### Passage
Re: Last stored value metadata table

2020-11-10 Thread Gábor Auth
Hi,

On Tue, Nov 10, 2020 at 6:29 PM Alex Ott  wrote:

> What about using  "per partition limit 1" on that table?
>

Oh, it is almost a good solution, but actually the key is ((epoch_day,
name), timestamp), to support more distributed partitioning, so... it is
not good... :/

-- 
Bye,
Auth Gábor (https://iotguru.cloud)


Re: Last stored value metadata table

2020-11-10 Thread Alex Ott
What about using  "per partition limit 1" on that table?

On Tue, Nov 10, 2020 at 8:39 AM Gábor Auth  wrote:

> Hi,
>
> Short story: storing time series of measurements (key(name, timestamp),
> value).
>
> The problem: get the list of the last `value` of every `name`.
>
> Is there a Cassandra friendly solution to store the last value of every
> `name` in a separate metadata table? It will come with a lot of
> tombstones... any other solution? :)
>
> --
> Bye,
> Auth Gábor
>


-- 
With best wishes,Alex Ott
http://alexott.net/
Twitter: alexott_en (English), alexott (Russian)


Re: Last stored value metadata table

2020-11-10 Thread Gábor Auth
Hi,

On Tue, Nov 10, 2020 at 5:29 PM Durity, Sean R 
wrote:

> Updates do not create tombstones. Deletes create tombstones. The above
> scenario would not create any tombstones. For a full solution, though, I
> would probably suggest a TTL on the data so that old/unchanged data
> eventually gets removed (if that is desirable). TTLs can create tombstones,
> but should not be a major problem if expired data is relatively infrequent.

### Written exercise A
Beginning with the line containing "Task: Tap the hard" and continuing through the final line of the entries, reproduce those lines of the entries, renaming "LED indicator" to "status light" and leaving everything else untouched.

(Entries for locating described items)
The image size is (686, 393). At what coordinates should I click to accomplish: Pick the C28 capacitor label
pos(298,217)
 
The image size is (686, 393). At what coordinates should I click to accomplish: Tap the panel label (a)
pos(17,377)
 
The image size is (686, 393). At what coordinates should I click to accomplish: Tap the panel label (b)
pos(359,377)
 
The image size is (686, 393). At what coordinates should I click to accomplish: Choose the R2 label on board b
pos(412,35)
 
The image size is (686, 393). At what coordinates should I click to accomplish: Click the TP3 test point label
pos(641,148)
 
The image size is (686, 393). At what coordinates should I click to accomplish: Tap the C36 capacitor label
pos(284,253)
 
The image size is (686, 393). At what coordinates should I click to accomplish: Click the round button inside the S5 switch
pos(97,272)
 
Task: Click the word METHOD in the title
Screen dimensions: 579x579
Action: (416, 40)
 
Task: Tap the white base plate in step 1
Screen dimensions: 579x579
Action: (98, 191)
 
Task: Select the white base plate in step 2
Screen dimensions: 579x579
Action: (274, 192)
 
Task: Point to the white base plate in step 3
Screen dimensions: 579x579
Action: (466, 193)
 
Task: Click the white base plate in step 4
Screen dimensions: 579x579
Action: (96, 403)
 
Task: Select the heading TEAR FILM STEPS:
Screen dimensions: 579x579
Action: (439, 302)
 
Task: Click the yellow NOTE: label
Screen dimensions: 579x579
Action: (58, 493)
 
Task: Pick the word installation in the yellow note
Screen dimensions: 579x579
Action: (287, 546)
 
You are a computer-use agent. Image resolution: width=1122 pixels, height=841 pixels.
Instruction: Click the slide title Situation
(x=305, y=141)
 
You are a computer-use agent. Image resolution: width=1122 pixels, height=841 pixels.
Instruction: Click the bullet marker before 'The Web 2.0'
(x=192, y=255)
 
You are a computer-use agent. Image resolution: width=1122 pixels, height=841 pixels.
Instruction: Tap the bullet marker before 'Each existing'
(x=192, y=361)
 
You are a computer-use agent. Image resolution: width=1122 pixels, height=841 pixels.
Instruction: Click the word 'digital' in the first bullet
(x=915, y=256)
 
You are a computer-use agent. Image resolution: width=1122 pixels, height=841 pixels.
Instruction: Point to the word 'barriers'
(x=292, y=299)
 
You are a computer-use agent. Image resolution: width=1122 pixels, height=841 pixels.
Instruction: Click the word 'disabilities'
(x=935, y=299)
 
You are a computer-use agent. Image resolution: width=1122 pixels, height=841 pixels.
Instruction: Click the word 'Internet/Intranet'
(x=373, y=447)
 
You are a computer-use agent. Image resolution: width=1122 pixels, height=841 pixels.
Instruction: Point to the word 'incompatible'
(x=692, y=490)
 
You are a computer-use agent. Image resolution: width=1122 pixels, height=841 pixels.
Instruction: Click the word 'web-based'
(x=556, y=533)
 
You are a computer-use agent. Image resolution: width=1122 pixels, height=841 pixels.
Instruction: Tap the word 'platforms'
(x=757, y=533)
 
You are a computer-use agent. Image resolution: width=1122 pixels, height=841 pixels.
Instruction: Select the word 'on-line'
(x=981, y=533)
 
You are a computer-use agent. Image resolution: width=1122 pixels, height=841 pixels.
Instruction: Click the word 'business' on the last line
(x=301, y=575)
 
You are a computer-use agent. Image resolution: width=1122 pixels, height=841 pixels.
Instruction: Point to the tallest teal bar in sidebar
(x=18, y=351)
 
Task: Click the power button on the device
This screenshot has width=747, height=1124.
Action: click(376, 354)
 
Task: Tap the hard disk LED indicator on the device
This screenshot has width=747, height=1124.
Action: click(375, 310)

### Written exercise B
Extend the mailing-list thread on keeping the last stored value of each name in Cassandra, picking up after its final sentence.

### Exercise response A
Task: Tap the hard disk status light on the device
This screenshot has width=747, height=1124.
Action: click(375, 310)

### Exercise response B
>

Okay, there are no tombstones (I misused the term) but every updated
`value` are sitting in the memory and on the disk before the next
compaction... Does it degrade the read performance?

-- 
Bye,
Auth Gábor (https://iotguru.cloud)


RE: Last stored value metadata table

2020-11-10 Thread Durity, Sean R

Hi,

On Tue, Nov 10, 2020 at 3:18 PM Durity, Sean R 
mailto:sean_r_dur...@homedepot.com>> wrote:
My answer would depend on how many “names” you expect. If it is a relatively 
small and constrained list (under a few hundred thousand), I would start with 
something like:

At the moment, the number of names is more than 10,000 but not than 100,000.

Create table last_values (
arbitrary_partition text, -- use an app name or something static to define the 
partition
name text,
value text,
last_upd_ts timestamp,
primary key (arbitrary_partition, name);

What is the purpose of the partition key?

--- This keeps the data in one partition so that you can retrieve all of it in 
one query (as you requested). If the partition key is just “name,” then you 
would need a query for each name:
select value, last_upd_ts from last_values where name = ‘name1’; //10,000+ 
queries and you have to know all the names

Since it is a single partition, you want to keep the partition size under 100 
MB (rule of thumb). That is why knowing the size/bounds of the data is 
important.

(NOTE: every insert would just overwrite the last value. You only keep the last 
one.)

This is the behavior that I want. :)

I’m assuming that your data arrives in time series order, so that it is easy to 
just insert the last value into last_values. If you have to read before write, 
that would be a Cassandra anti-pattern that needs a different solution. (Based 
on how regular the data points are, I would look at something time-series 
related with a short TTL.)

Okay, but as I know, this is the scenario when every update of the 
`last_values` generates two tombstones because of the update of the `value` and 
`last_upd_ts` field. Maybe I know it wrong?

--- Updates do not create tombstones. Deletes create tombstones. The above 
scenario would not create any tombstones. For a full solution, though, I would 
probably suggest a TTL on the data so that old/unchanged data eventually gets 
removed (if that is desirable). TTLs can create tombstones, but should not be a 
major problem if expired data is relatively infrequent.


--
Bye,
Auth Gábor (https://iotguru.cloud 
[iotguru.cloud])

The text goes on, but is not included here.